# [Task details]
The full set of records needs to be retyped exactly.

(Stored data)
····················

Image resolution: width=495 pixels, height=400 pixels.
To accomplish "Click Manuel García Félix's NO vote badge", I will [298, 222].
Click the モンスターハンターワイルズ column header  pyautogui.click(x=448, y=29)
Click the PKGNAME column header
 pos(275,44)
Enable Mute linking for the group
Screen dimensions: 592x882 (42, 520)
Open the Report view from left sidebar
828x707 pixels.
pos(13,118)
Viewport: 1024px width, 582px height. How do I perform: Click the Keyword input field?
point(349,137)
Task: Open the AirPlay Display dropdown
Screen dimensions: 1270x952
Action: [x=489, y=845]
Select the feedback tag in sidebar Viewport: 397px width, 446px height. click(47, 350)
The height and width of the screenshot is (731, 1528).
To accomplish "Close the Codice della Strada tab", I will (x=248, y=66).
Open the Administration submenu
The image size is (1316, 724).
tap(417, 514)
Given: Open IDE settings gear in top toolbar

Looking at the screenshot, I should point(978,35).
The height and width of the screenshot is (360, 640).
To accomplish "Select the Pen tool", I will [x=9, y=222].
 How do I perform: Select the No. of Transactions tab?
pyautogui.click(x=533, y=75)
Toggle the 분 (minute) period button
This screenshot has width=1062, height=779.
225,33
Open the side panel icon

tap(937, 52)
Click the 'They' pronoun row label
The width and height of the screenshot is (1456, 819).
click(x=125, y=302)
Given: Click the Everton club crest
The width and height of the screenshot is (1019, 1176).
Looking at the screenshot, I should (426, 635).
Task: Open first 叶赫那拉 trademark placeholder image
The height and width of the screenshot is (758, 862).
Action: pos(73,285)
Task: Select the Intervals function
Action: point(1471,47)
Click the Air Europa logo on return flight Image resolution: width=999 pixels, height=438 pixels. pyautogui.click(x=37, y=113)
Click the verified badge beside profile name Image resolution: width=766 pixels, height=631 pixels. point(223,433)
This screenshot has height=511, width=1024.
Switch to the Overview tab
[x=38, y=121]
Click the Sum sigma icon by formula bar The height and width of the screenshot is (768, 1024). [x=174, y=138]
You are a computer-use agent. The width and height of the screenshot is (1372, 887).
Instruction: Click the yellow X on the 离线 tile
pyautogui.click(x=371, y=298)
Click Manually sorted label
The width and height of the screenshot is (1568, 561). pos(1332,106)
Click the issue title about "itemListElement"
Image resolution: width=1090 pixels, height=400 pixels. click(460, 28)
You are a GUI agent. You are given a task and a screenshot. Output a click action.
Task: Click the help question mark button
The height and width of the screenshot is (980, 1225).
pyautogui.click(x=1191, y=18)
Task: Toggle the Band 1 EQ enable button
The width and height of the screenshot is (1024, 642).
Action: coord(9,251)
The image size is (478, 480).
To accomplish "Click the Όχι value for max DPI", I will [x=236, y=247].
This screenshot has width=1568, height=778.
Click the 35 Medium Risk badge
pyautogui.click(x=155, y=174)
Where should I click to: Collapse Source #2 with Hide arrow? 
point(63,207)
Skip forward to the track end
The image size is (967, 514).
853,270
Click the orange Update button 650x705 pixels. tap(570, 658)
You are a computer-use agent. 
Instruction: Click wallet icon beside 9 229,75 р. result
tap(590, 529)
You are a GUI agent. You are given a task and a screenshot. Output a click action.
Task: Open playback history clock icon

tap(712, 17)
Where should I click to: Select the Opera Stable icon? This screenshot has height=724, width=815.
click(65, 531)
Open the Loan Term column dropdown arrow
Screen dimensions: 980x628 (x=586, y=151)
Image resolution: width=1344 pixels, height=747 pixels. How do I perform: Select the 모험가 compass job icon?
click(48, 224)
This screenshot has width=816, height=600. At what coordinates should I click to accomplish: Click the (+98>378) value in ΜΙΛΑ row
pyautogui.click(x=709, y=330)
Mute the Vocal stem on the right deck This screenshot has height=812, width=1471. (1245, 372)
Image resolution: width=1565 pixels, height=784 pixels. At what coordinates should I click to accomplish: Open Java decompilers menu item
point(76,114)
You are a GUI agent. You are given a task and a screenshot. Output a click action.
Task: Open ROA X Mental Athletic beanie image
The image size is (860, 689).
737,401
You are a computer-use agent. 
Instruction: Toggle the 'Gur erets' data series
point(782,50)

····················

# [Written solution]
Image resolution: width=495 pixels, height=400 pixels.
To accomplish "Click Manuel García Félix's NO vote badge", I will [298, 222].
Click the モンスターハンターワイルズ column header  pyautogui.click(x=448, y=29)
Click the PKGNAME column header
 pos(275,44)
Enable Mute linking for the group
Screen dimensions: 592x882 (42, 520)
Open the Report view from left sidebar
828x707 pixels.
pos(13,118)
Viewport: 1024px width, 582px height. How do I perform: Click the Keyword input field?
point(349,137)
Task: Open the AirPlay Display dropdown
Screen dimensions: 1270x952
Action: [x=489, y=845]
Select the feedback tag in sidebar Viewport: 397px width, 446px height. click(47, 350)
The height and width of the screenshot is (731, 1528).
To accomplish "Close the Codice della Strada tab", I will (x=248, y=66).
Open the Administration submenu
The image size is (1316, 724).
tap(417, 514)
Given: Open IDE settings gear in top toolbar

Looking at the screenshot, I should point(978,35).
The height and width of the screenshot is (360, 640).
To accomplish "Select the Pen tool", I will [x=9, y=222].
 How do I perform: Select the No. of Transactions tab?
pyautogui.click(x=533, y=75)
Toggle the 분 (minute) period button
This screenshot has width=1062, height=779.
225,33
Open the side panel icon

tap(937, 52)
Click the 'They' pronoun row label
The width and height of the screenshot is (1456, 819).
click(x=125, y=302)
Given: Click the Everton club crest
The width and height of the screenshot is (1019, 1176).
Looking at the screenshot, I should (426, 635).
Task: Open first 叶赫那拉 trademark placeholder image
The height and width of the screenshot is (758, 862).
Action: pos(73,285)
Task: Select the Intervals function
Action: point(1471,47)
Click the Air Europa logo on return flight Image resolution: width=999 pixels, height=438 pixels. pyautogui.click(x=37, y=113)
Click the verified badge beside profile name Image resolution: width=766 pixels, height=631 pixels. point(223,433)
This screenshot has height=511, width=1024.
Switch to the Overview tab
[x=38, y=121]
Click the Sum sigma icon by formula bar The height and width of the screenshot is (768, 1024). [x=174, y=138]
You are a computer-use agent. The width and height of the screenshot is (1372, 887).
Instruction: Click the yellow X on the 离线 tile
pyautogui.click(x=371, y=298)
Click Manually sorted label
The width and height of the screenshot is (1568, 561). pos(1332,106)
Click the issue title about "itemListElement"
Image resolution: width=1090 pixels, height=400 pixels. click(460, 28)
You are a GUI agent. You are given a task and a screenshot. Output a click action.
Task: Click the help question mark button
The height and width of the screenshot is (980, 1225).
pyautogui.click(x=1191, y=18)
Task: Toggle the Band 1 EQ enable button
The width and height of the screenshot is (1024, 642).
Action: coord(9,251)
The image size is (478, 480).
To accomplish "Click the Όχι value for max DPI", I will [x=236, y=247].
This screenshot has width=1568, height=778.
Click the 35 Medium Risk badge
pyautogui.click(x=155, y=174)
Where should I click to: Collapse Source #2 with Hide arrow? 
point(63,207)
Skip forward to the track end
The image size is (967, 514).
853,270
Click the orange Update button 650x705 pixels. tap(570, 658)
You are a computer-use agent. 
Instruction: Click wallet icon beside 9 229,75 р. result
tap(590, 529)
You are a GUI agent. You are given a task and a screenshot. Output a click action.
Task: Open playback history clock icon

tap(712, 17)
Where should I click to: Select the Opera Stable icon? This screenshot has height=724, width=815.
click(65, 531)
Open the Loan Term column dropdown arrow
Screen dimensions: 980x628 (x=586, y=151)
Image resolution: width=1344 pixels, height=747 pixels. How do I perform: Select the 모험가 compass job icon?
click(48, 224)
This screenshot has width=816, height=600. At what coordinates should I click to accomplish: Click the (+98>378) value in ΜΙΛΑ row
pyautogui.click(x=709, y=330)
Mute the Vocal stem on the right deck This screenshot has height=812, width=1471. (1245, 372)
Image resolution: width=1565 pixels, height=784 pixels. At what coordinates should I click to accomplish: Open Java decompilers menu item
point(76,114)
You are a GUI agent. You are given a task and a screenshot. Output a click action.
Task: Open ROA X Mental Athletic beanie image
The image size is (860, 689).
737,401
You are a computer-use agent. 
Instruction: Toggle the 'Gur erets' data series
point(782,50)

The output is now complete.